In computer networking, an elephant flow is an extremely large (in total bytes) continuous flow set up by a TCP (or other protocol) flow measured over a network link. Elephant flows, though not numerous, can occupy a disproportionate share of the total bandwidth over a period of time. It is not clear who coined elephant flow (Note: The term is referenced in the 1988 RFC 1072 as an acronym LFN, Long Fat Network "pronounced 'elephan(t)'.") but the term began occurring in published Internet network research in 2001 when the observations were made that a small number of flows carry the majority of Internet traffic and the remainder consists of a large number of flows that carry very little Internet traffic (mice flows). For example, researchers Mori et al. studied the traffic flows on several Japanese universities and research networks. At the WIDE network they found elephant flows were only 4.7% of all flows but occupied 41.3% of all data transmitted during the time period.

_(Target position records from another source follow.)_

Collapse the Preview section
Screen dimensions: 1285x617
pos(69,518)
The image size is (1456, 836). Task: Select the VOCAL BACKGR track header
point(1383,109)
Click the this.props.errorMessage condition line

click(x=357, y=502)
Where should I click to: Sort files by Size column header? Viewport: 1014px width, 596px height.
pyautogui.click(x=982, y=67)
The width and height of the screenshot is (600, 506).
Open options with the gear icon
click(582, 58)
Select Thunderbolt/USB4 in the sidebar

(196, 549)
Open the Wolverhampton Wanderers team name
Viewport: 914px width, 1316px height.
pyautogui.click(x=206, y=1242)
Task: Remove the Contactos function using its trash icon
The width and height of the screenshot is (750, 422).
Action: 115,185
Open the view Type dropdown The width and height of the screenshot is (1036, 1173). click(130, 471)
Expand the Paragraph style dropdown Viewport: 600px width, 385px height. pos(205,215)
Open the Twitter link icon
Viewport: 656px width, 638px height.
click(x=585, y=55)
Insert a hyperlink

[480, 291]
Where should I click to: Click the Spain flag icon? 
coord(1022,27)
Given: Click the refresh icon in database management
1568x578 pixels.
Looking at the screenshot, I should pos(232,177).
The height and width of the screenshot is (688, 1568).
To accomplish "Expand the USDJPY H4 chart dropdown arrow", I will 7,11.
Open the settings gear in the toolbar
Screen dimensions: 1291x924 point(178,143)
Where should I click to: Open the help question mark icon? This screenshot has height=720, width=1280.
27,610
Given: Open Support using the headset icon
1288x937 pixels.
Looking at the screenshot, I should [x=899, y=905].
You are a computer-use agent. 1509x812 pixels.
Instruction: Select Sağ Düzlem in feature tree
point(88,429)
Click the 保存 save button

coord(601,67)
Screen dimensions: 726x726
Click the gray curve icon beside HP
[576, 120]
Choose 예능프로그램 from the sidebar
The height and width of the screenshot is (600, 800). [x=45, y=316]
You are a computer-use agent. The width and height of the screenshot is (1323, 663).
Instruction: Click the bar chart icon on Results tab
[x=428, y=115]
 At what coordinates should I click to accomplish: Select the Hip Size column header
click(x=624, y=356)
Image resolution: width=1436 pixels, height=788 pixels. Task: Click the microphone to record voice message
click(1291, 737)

The actual impact of elephant flows on Internet traffic is still an area of research and debate. Some research shows that elephant flows may be highly correlated with traffic spikes and other elephant flows (Lan & Heidemann and Mori et al.). Elephant flows have varying definitions proposed by researchers including flows that occupy greater than 1% of total traffic in a time period, measuring the duration of the flow, and looking at flows whose size is greater than the mean plus three standard deviations of traffic during the time period. One of the main goals of research into elephant flows is to develop more efficient bandwidth management tools and predictive models for the Internet. For example, researchers have focused on providing better quality of service to flows of small sizes (mice flows) by de-prioritizing elephant flows.

Elephant flows can also be viewed from the perspective of a network appliance such as an Intrusion Prevention System (IPS). In this context the number of bytes on the flow is less significant than the instantaneous processing load required to service the flow, where the processing load depends on the IPS configuration (how much work it is supposed to do) and the byte rate (flow throughput). An elephant flow could thus be defined as a flow that exceeds a given total service time within a particular time interval

For example, if just a single CPU core is used to process a flow, an elephant flow could be considered any flow for which the processing load exceeds the capacity of the CPU core. This in turn could be defined by dropped packets or an excess latency for any packet to transit the device. Obviously, lower thresholds can be applied and more cores could be used but the basic concept of required processing load relative to processing capacity holds.

To see how this differs from simply looking at the total bytes on a flow, consider two flows F1 and F2 with N1 and N2 total bytes respectively and where N2 = 1000*N1. It is possible that N1 is an elephant flow while N2 is not, if for example the required inspection of F1 is more complex than that of F2 and/or if the rate of F1 is much greater than the rate of F2.